TASK DESCRIPTION:
Sort through the material below and copy each line with "computer".

DATA SHOWN:
+---+

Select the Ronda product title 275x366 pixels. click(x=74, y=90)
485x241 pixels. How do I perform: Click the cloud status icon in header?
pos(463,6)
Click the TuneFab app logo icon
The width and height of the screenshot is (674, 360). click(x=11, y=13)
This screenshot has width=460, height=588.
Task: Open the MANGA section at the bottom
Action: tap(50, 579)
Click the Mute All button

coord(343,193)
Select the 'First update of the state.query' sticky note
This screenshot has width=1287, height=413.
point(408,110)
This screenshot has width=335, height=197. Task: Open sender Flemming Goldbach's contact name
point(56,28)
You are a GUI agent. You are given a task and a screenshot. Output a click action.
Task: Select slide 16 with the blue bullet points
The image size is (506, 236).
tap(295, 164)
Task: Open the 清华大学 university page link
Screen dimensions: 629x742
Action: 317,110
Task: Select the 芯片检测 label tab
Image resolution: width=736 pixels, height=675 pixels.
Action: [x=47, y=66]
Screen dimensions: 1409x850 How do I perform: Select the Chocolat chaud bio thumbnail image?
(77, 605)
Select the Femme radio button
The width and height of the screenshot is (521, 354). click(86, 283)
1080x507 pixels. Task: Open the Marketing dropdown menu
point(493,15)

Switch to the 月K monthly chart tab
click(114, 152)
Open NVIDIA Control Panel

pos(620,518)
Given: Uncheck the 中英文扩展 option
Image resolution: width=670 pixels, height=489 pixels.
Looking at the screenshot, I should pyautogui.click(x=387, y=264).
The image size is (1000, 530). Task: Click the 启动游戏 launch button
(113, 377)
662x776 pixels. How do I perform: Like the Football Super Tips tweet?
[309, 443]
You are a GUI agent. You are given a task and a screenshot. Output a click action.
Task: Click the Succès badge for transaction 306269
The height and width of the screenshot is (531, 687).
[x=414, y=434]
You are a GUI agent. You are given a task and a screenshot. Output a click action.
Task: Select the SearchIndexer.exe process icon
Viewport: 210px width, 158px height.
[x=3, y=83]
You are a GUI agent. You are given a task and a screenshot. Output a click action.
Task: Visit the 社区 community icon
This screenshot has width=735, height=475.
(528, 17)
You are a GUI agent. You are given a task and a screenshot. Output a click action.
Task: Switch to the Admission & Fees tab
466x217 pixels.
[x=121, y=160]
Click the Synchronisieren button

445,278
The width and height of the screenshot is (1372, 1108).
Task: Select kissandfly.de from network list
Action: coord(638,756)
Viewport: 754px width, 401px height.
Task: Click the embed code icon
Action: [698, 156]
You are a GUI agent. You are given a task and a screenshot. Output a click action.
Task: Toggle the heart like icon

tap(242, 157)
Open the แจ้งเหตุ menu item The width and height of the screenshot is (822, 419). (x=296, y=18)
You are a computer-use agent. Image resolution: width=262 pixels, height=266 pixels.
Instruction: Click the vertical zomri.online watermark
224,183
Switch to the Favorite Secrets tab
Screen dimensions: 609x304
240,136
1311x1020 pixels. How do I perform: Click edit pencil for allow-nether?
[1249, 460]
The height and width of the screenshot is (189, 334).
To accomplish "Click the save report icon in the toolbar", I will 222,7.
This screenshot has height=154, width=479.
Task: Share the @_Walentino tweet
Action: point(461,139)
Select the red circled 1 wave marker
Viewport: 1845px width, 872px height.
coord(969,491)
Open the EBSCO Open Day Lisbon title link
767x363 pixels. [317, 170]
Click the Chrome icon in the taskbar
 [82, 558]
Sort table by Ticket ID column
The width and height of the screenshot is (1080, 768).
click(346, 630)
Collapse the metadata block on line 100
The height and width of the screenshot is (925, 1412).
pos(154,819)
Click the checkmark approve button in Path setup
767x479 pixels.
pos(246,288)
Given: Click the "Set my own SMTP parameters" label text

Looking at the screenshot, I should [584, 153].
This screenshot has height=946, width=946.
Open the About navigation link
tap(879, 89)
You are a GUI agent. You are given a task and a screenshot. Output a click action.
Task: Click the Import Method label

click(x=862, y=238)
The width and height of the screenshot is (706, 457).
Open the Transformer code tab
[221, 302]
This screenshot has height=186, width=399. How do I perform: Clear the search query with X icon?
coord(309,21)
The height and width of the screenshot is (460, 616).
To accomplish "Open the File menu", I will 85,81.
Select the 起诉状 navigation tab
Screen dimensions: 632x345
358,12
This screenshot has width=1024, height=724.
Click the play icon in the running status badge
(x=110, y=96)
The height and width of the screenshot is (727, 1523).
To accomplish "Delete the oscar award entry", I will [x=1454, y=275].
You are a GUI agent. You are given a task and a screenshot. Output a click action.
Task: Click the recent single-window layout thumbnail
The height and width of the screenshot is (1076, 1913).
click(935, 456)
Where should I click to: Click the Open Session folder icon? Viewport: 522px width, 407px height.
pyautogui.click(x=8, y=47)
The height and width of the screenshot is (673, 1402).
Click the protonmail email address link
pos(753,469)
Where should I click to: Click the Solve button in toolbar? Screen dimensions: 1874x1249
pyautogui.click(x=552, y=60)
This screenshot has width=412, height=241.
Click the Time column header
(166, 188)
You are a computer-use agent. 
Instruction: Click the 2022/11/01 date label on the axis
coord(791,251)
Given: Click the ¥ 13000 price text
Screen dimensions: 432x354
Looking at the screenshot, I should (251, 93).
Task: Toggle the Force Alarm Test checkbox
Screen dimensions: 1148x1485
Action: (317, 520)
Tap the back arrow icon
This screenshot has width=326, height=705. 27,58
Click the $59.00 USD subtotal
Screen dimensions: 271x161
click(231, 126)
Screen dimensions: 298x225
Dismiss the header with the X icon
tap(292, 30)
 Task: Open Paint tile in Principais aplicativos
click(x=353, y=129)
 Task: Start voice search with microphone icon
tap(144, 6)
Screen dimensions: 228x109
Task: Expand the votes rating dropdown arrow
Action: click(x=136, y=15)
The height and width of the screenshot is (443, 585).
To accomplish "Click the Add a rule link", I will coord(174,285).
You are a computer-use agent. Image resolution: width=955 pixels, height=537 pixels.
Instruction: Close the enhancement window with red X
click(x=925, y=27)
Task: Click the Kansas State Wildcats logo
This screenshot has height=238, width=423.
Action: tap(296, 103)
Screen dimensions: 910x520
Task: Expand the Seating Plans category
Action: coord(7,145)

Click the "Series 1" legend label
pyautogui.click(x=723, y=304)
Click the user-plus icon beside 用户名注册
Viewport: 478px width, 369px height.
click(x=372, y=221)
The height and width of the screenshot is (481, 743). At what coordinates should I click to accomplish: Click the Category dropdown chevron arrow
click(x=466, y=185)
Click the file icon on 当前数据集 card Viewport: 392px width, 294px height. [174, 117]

+---+

PROBLEM SOLUTION:
You are a computer-use agent. Image resolution: width=262 pixels, height=266 pixels.
You are a computer-use agent. 
You are a computer-use agent. Image resolution: width=955 pixels, height=537 pixels.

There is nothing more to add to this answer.